Likewise, most of the throngs who pack in for the Fourth would not recognize his ruddy visage, though some may recall his cheerful voice — coming through a megaphone at the end to invite people to “take home a souvenir.” Even then, in encouraging people to pocket the confetti, Tilas is trying to keep the park clean.
Along the way, he has unlocked the dressing room for Ray Charles and James Taylor, Herbie Hancock and Cyndi Lauper, Chick Corea and John Mellencamp. In ’87, Johnny Cash invited Tilas to watch the fireworks from atop his RV.
But the only celebrity photo Tilas displays is of Nelson Mandela, who delivered a stirring address to a quarter-million in 1990, soon after his release from prison. The champion of human rights casually introduced himself to Tilas, asking genuine questions about his job.

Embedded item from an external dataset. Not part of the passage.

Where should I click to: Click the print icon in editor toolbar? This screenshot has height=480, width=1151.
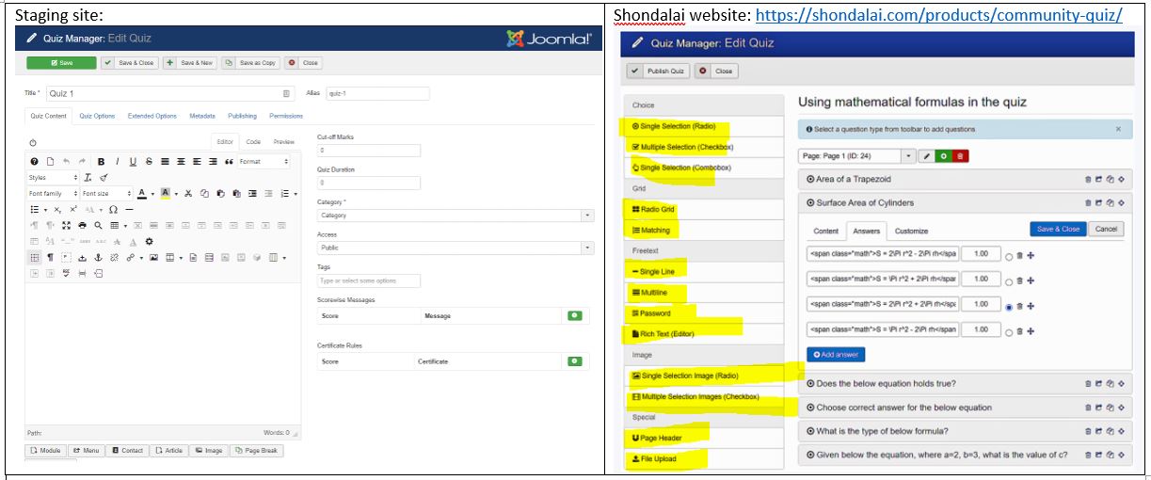tap(84, 225)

Though the MDC promoted Tilas and transferred him to supervise larger properties in the mid-1990s, he kept coming back for the Fourth and other special events. In 2001, he returned for good, charged now with supervising not just the Hatch Shell but all of the surrounding Esplanade, with its six miles of paths, nine pedestrian bridges, 265 benches, and 700-plus trees.
The other day, as he often does, Tilas crisscrossed the trails in his Kubota, a blaze-orange vehicle that looks like a golf cart with a pickup-truck bed. It was a perfect day, kayakers plying the Esplanade lagoon, sunbathers on the docks, but Tilas frowned.
“Look at all that trash,” he said, spotting a smattering of crushed cups and crumpled napkins around a garbage bin 100 yards away. Near the calisthenics course, he pulled over amid a stand of oaks. “Someone had a party last night and didn’t invite me,” he said, bending down to scoop up the remains of a 12-pack, collecting the broken glass with a pincher arm he keeps in his truck.
As he headed back toward the Hatch Shell, he recalled the record-setting snowfall of 2015 — so many early mornings plowing the bike paths and walking trails for commuters — as the first time he began to contemplate retirement. But he craved at least one more summer, one more Fourth.
When he does sign off, he will begin tackling all the projects he has postponed in his own yard, and enjoy more travel and concerts, admittedly scrutinizing parks and venues with a professional eye. But he suspects he will return to the Esplanade sometimes, especially for the Fourth.
“I’ve been really fortunate to be able to work here,” he said, after his Kubota had rumbled to a halt. “I probably have the best job in the state.”